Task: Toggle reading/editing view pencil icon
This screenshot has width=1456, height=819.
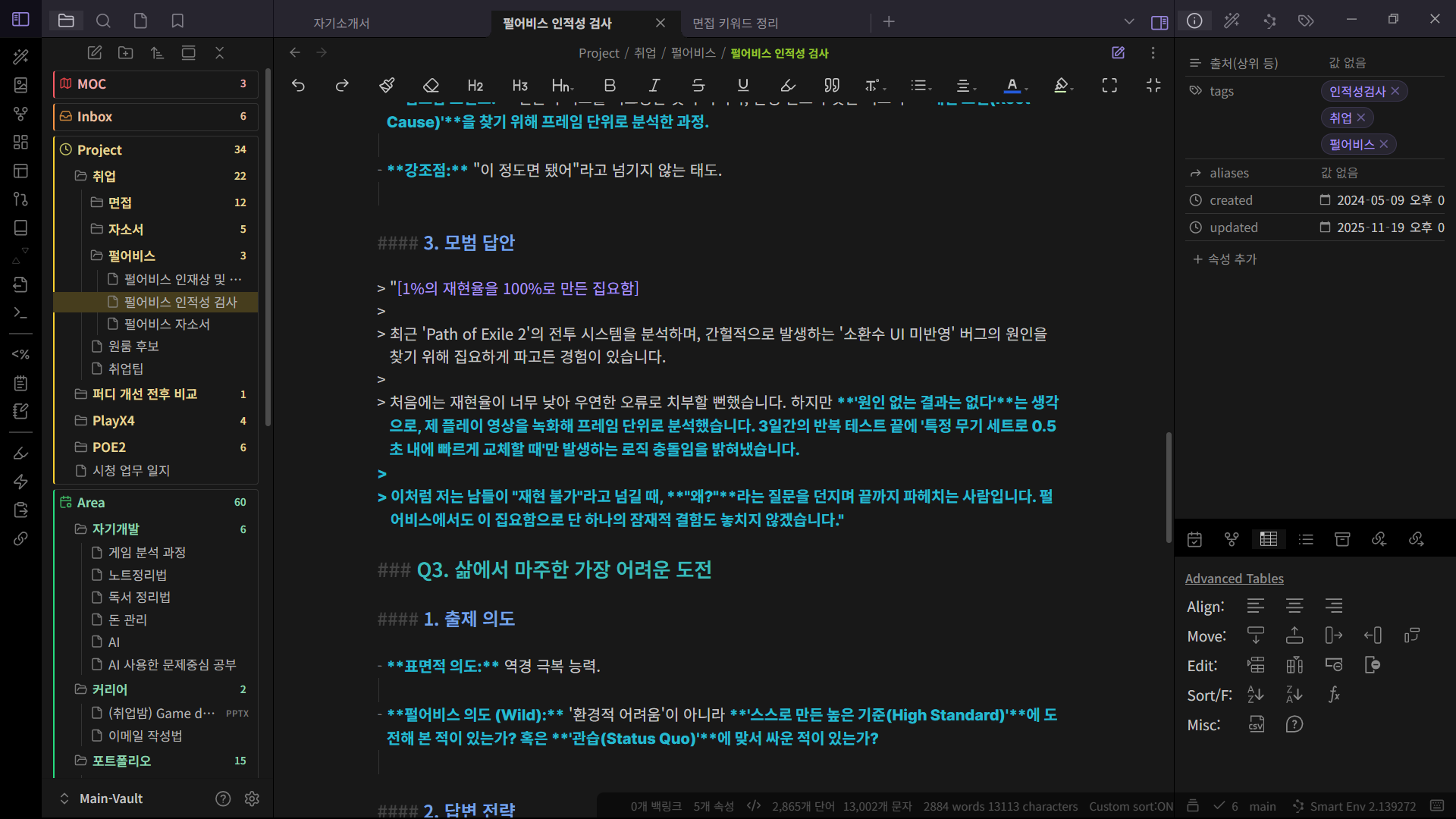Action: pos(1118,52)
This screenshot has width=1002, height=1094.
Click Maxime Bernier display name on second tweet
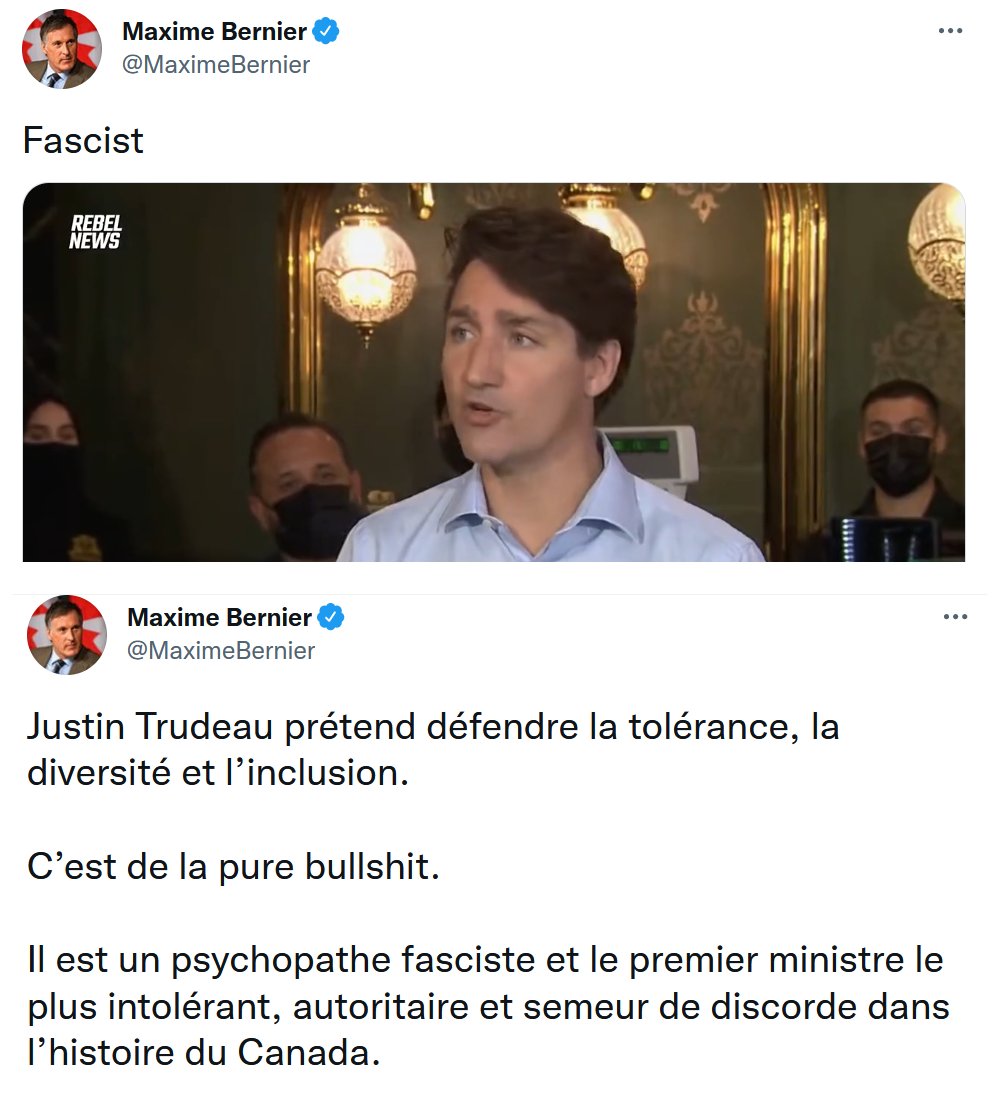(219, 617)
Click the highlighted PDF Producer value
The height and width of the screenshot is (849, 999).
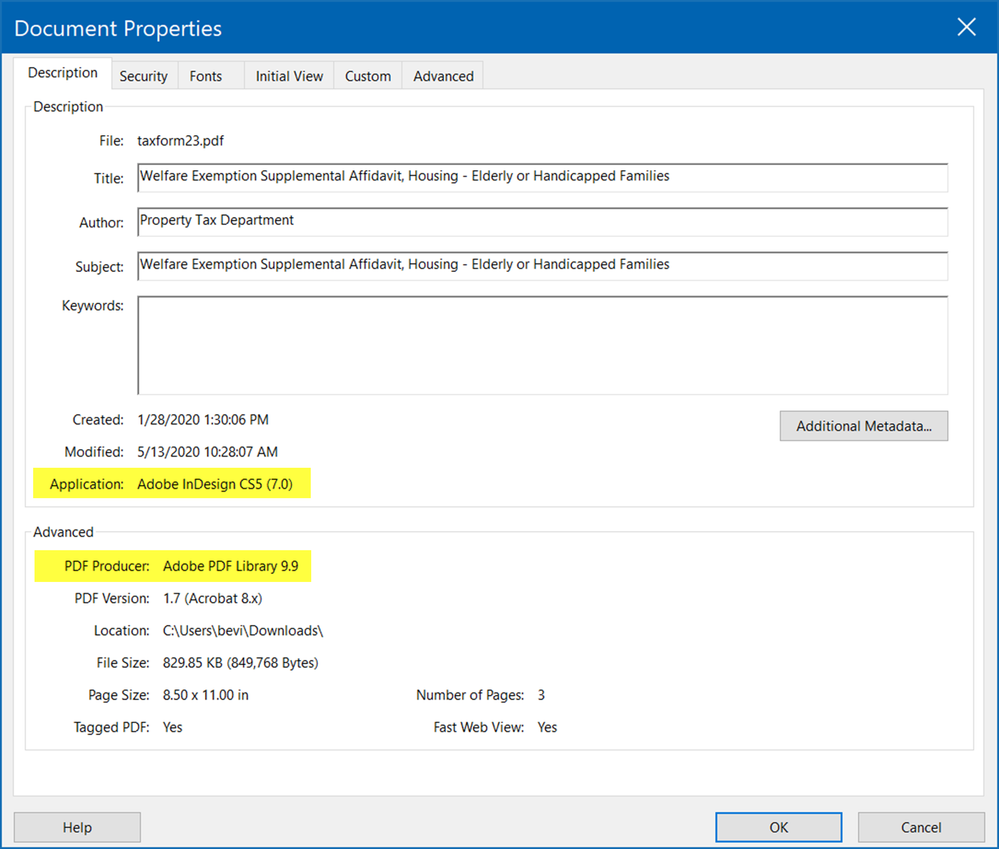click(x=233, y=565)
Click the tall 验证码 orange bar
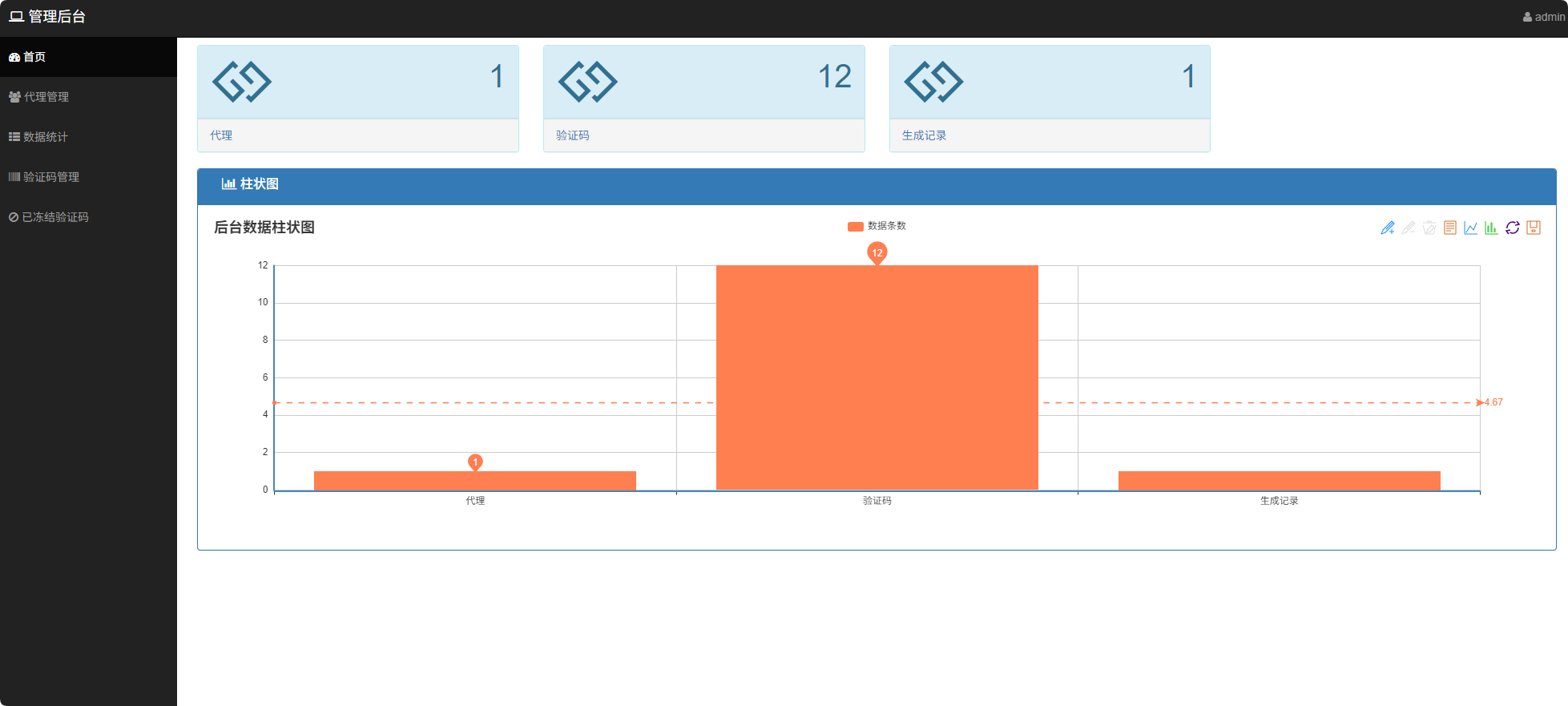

--

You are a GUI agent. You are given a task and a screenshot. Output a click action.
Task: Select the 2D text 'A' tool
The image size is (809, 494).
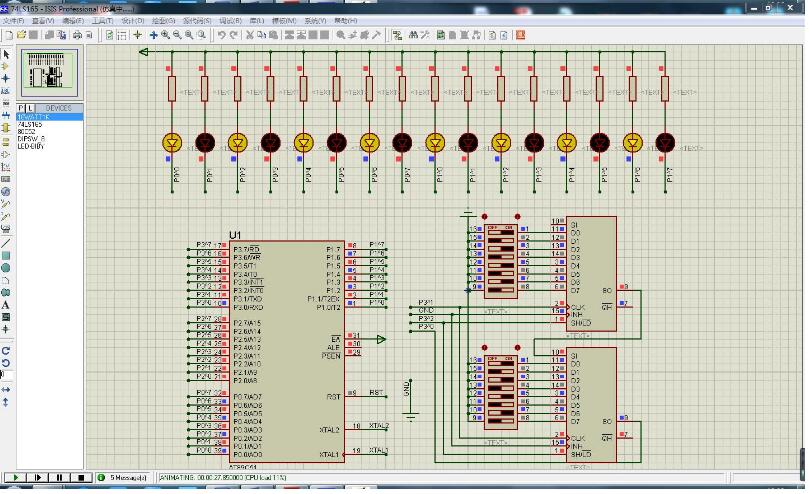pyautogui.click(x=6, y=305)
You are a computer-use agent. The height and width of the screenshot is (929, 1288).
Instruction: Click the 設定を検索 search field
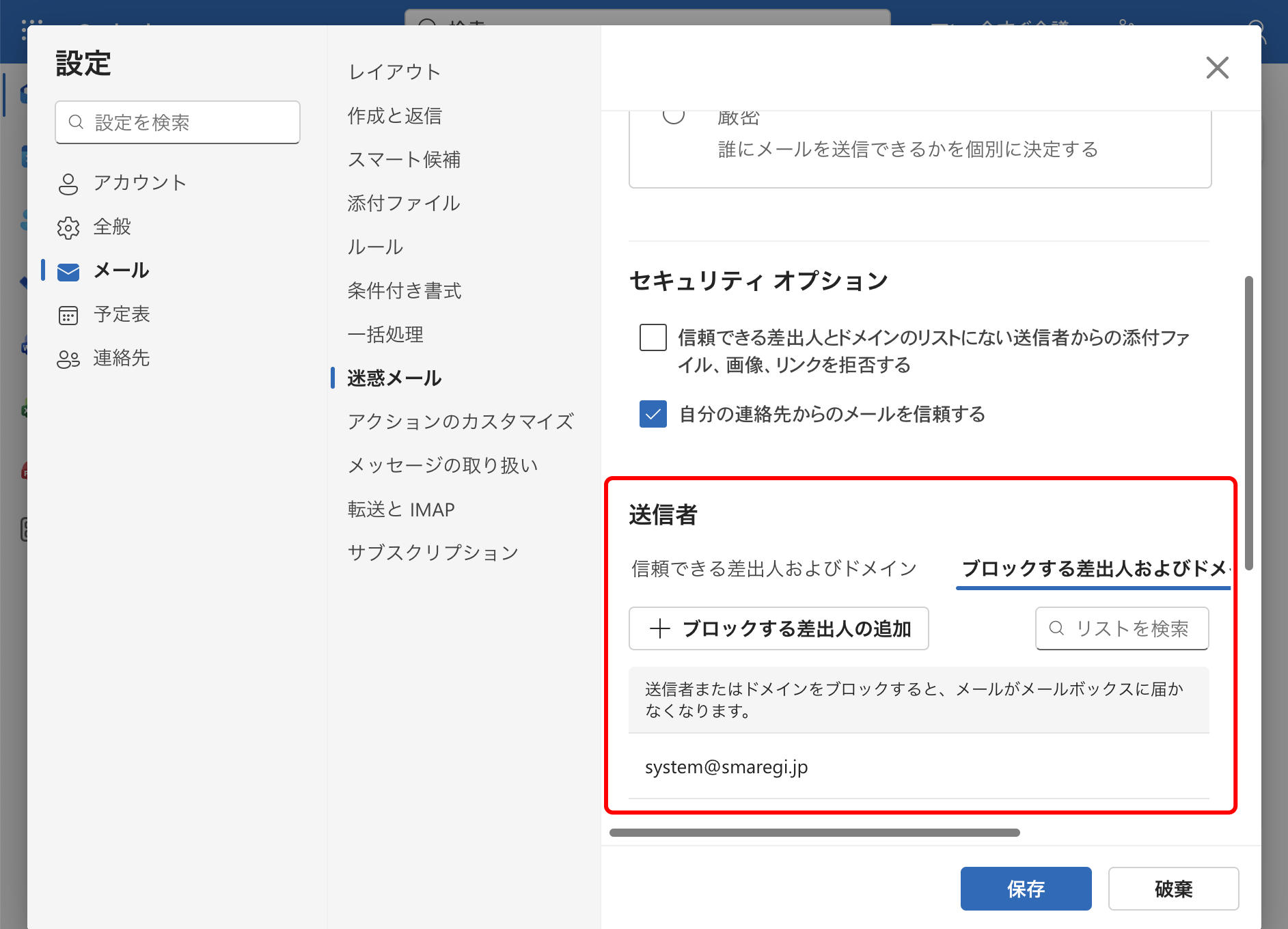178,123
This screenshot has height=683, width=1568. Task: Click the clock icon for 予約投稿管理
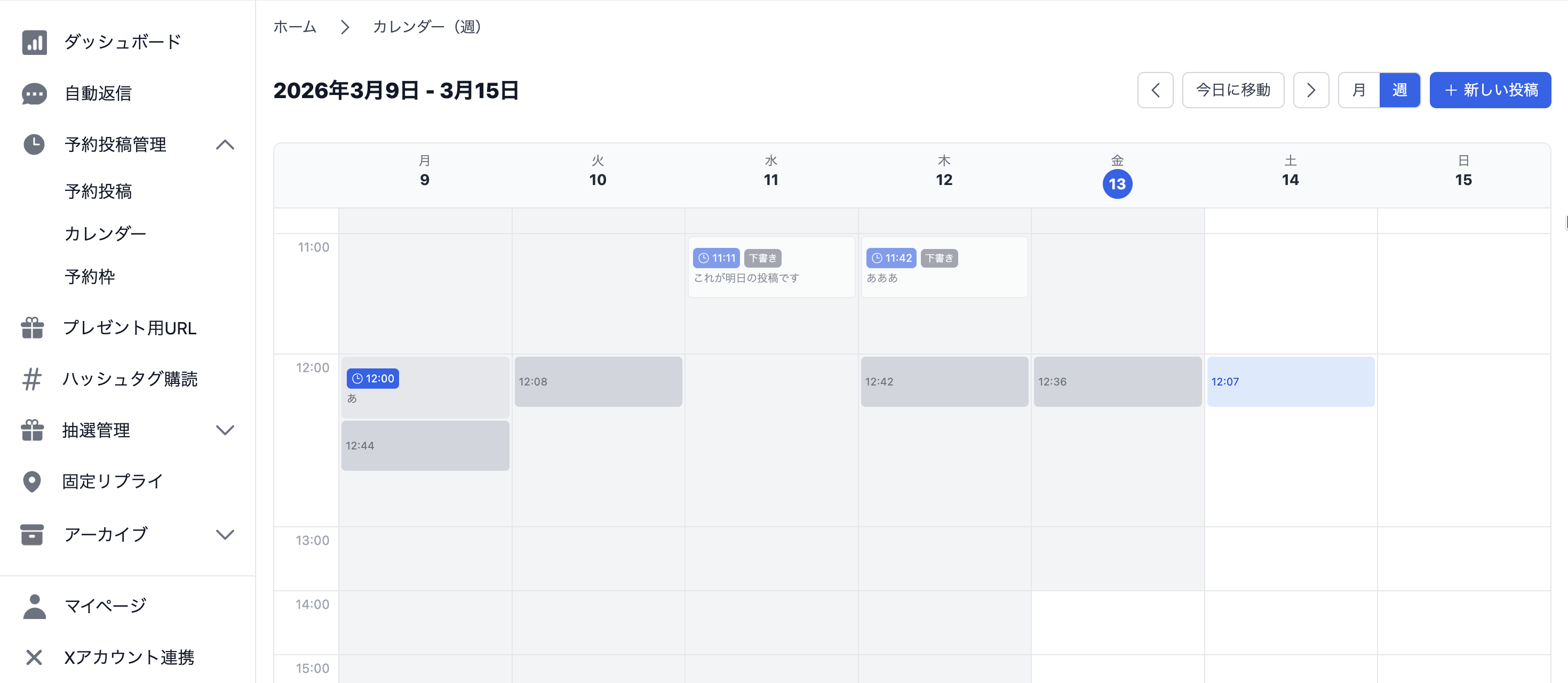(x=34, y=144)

* * *

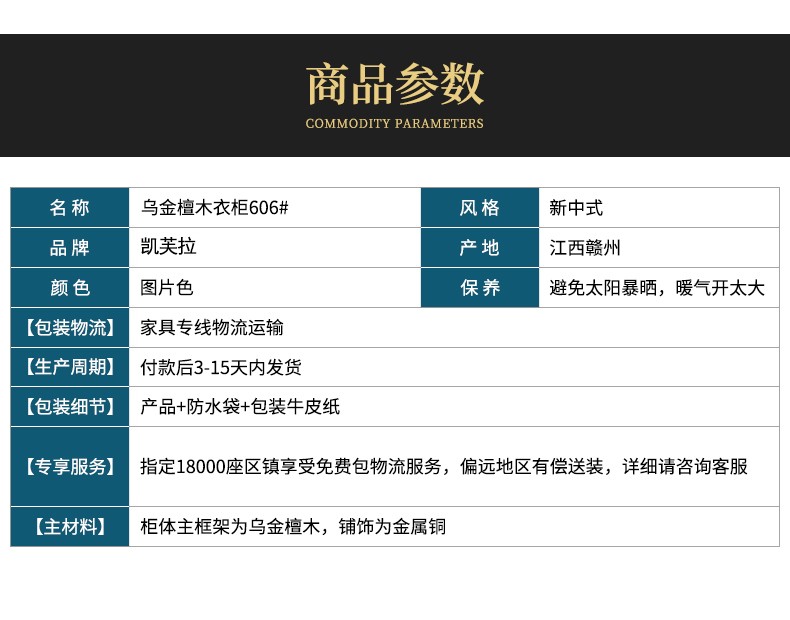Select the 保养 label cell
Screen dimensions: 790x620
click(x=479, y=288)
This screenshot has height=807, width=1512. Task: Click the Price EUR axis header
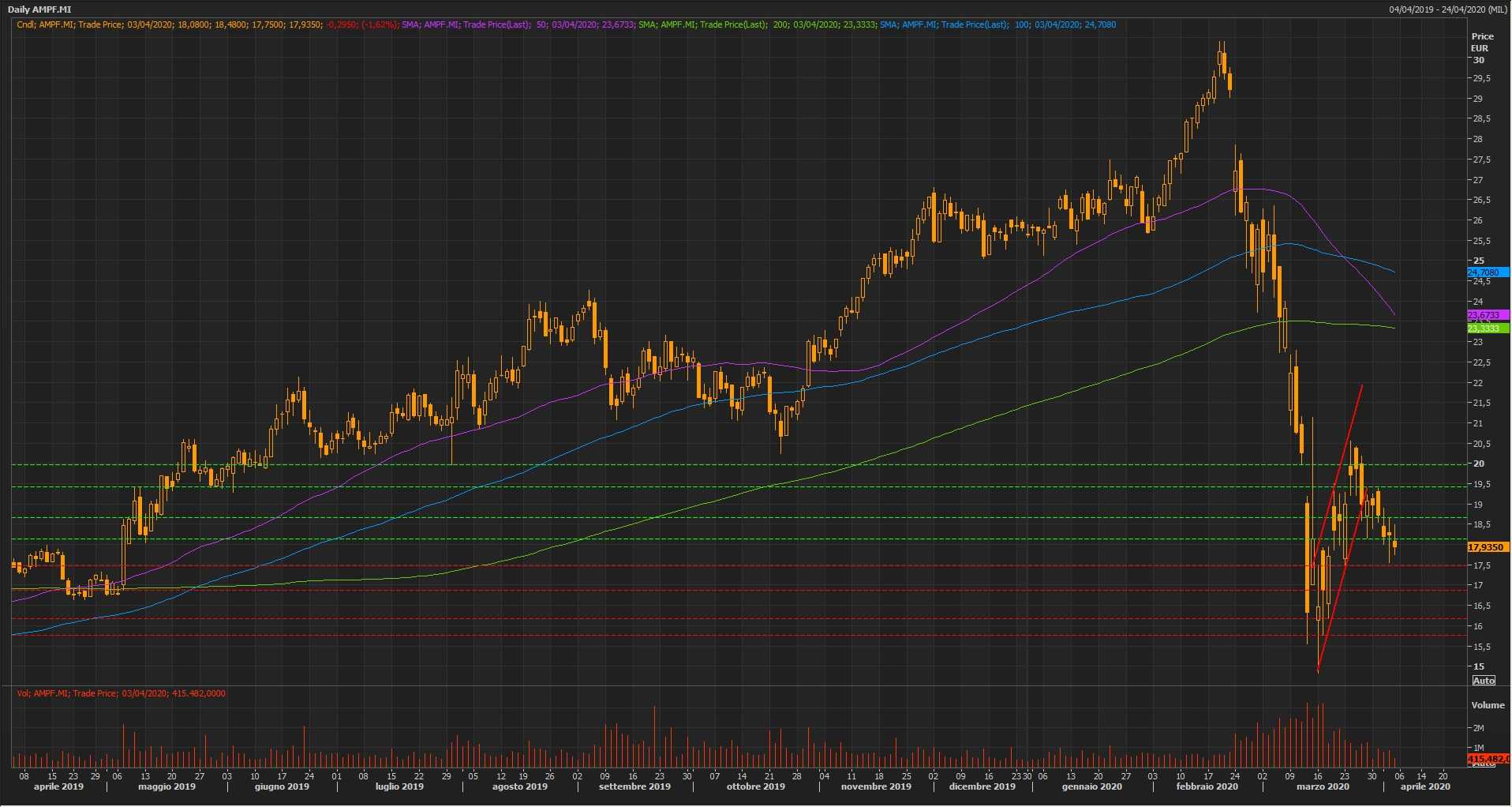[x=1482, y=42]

▸ WORK TO DO
List every line of the records above that contains the word "This". Case counts.

▸ RESPONSE TO THE TASK
This screenshot has width=1456, height=819.
This screenshot has width=1002, height=1094.
This screenshot has height=683, width=1568. Task: Click the clock icon for 予約投稿管理
This screenshot has height=807, width=1512. Task: Click the Price EUR axis header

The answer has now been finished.